Соня, уже схватившая рукавичку и примерявшаяся, как взяться за горячую решетку, чтобы не обжечься, внезапно остановилась:
– А и правда… Никто же меня здесь не обругает.
– Никто, Соня. Пойдем.
Потом они лежали и смотрели на луну. Она тяжело висела в небе, озаряя комнату тихим мертвенным светом. Ян обнимал Соню, невольно пересчитывая ребра, сильно проступавшие под кожей.
– Ты похудела, что ли?
Она пожала плечами.
– Так волнуешься?
– Теперь уже не так. Наверное, ты прав, действительно неважно, кто о ком мечтал, если люди стараются жить дружно. Может, бог даст, мы с тобой и будем как старосветские помещики.

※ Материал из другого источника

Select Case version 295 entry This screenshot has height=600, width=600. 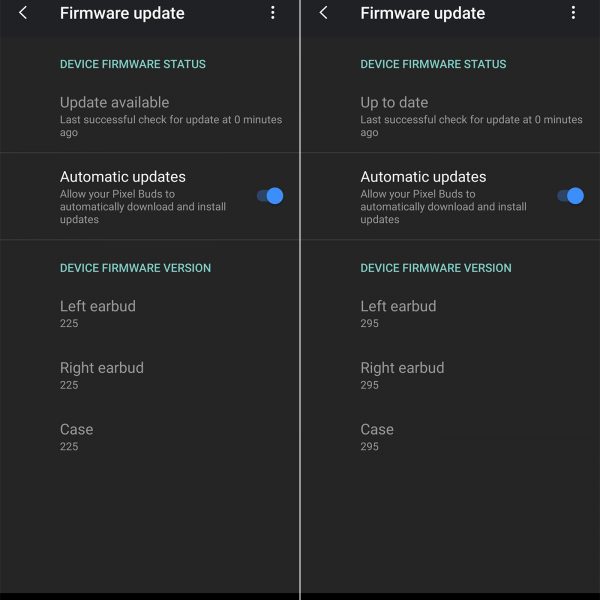[x=450, y=437]
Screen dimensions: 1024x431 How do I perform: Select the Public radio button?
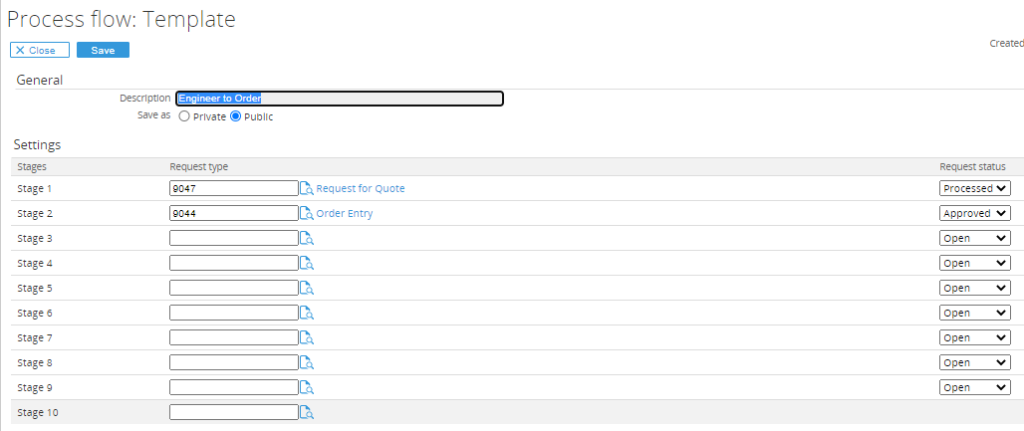coord(236,117)
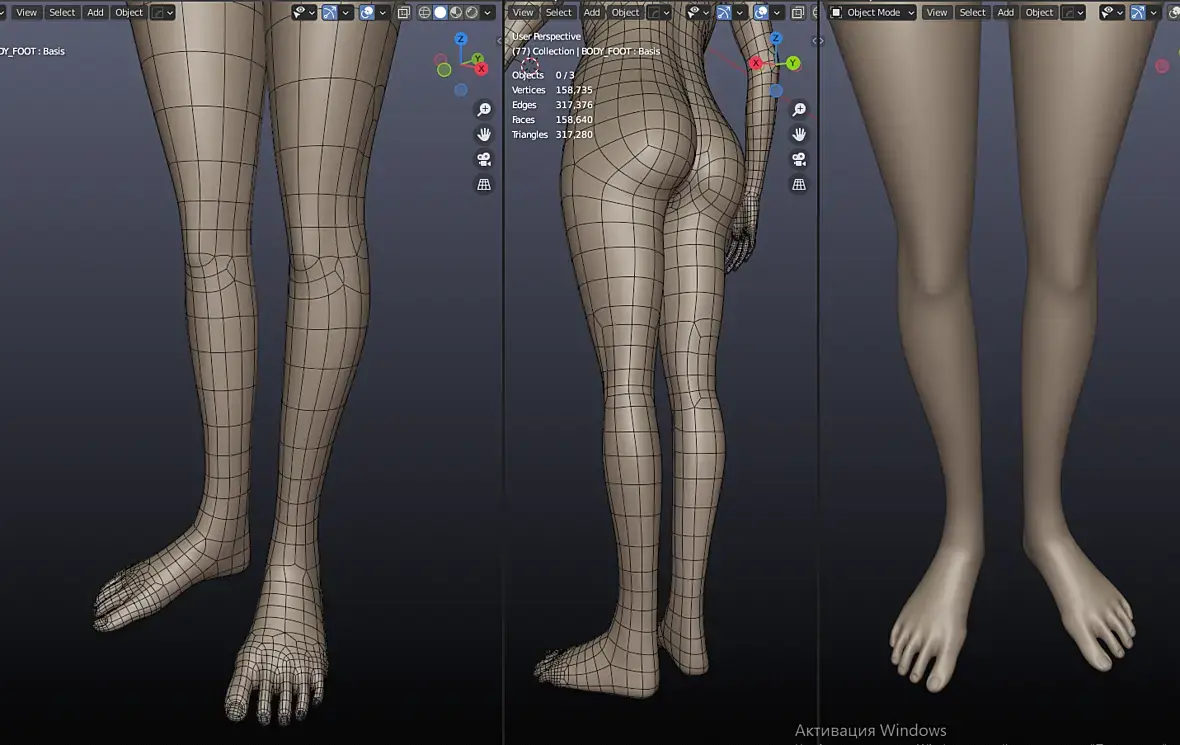Open the Select menu in middle viewport
The width and height of the screenshot is (1180, 745).
558,12
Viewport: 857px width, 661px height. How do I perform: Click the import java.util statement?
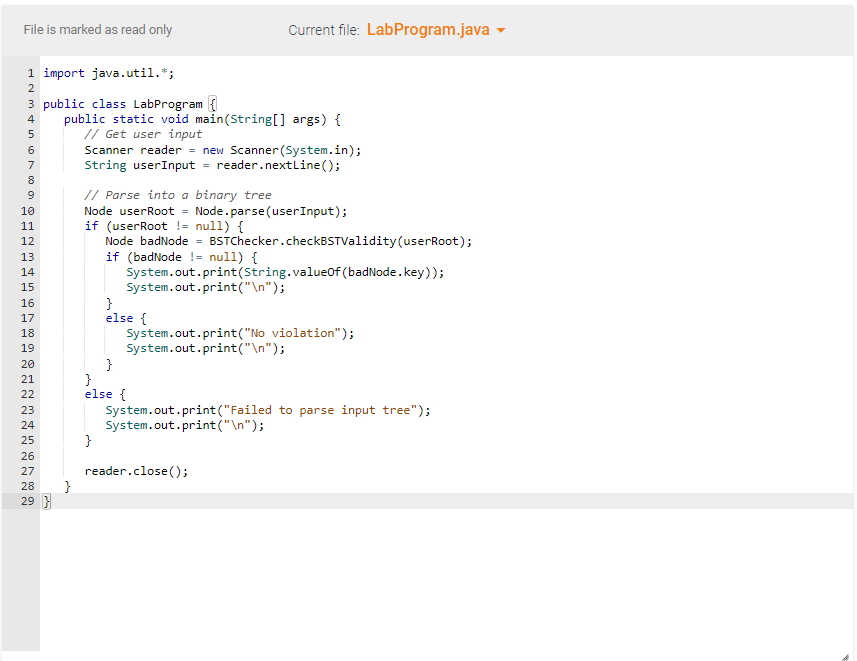(x=108, y=72)
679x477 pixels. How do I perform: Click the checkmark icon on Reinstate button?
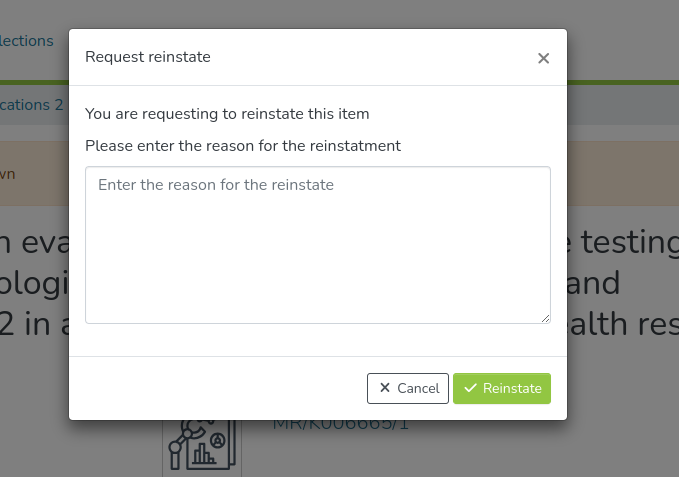470,388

– Конечно. Я тебя люблю, Соня.
– И я тебя. Как умею. Я ведь говорила тебе, что я очень холодный человек?
– Не один раз.
Соня засмеялась:
– Правда, Ян. В сущности, я женский вариант Константина Петровича.
– Ну и отлично. Я с ним жил и прекрасно себя чувствовал.
– Это потому, что ты добрый и теплый. Как солнце. А мы с Костей как луна. Сияем только отраженным светом.
Почему-то эта избитая метафора не показалась Яну пошлой и неуместной, и он развил тему:
– Луна тоже важна. Даже очень. Солнце светит всем подряд, а луна – тем, кто вынужден идти в темноте.
– Глубоко…
Ян улыбнулся:
– Кое-что могем! Не забывай еще про всякие там приливы и отливы. В общем, Соня, прорвемся как-нибудь.